**What the task asks**
Set down every one of the rows below word for word, leaving the pictures out.

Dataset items
[BEGIN]

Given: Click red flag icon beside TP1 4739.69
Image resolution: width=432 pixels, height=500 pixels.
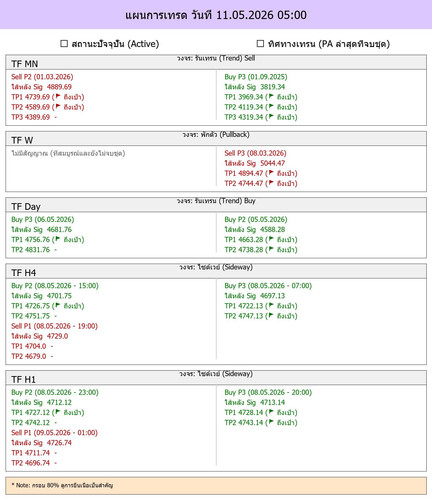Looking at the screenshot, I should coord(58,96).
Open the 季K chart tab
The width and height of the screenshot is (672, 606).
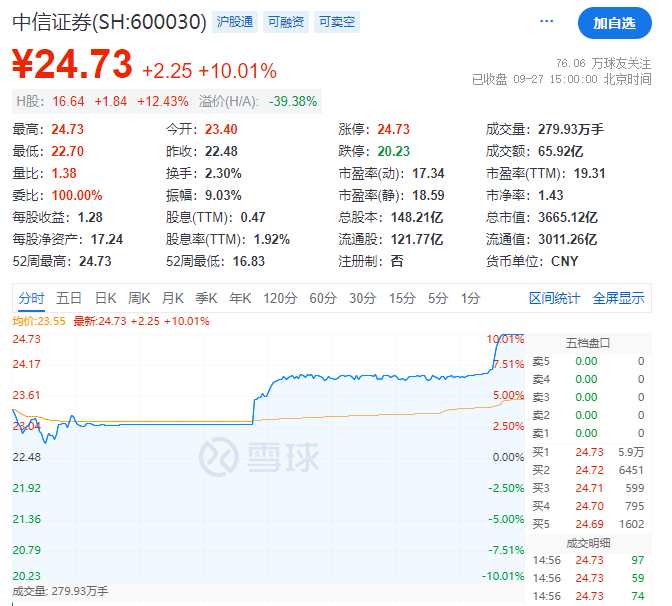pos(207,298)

[END]

**Response**
Given: Click red flag icon beside TP1 4739.69
Image resolution: width=432 pixels, height=500 pixels.
Looking at the screenshot, I should coord(58,96).
Open the 季K chart tab
The width and height of the screenshot is (672, 606).
pos(207,298)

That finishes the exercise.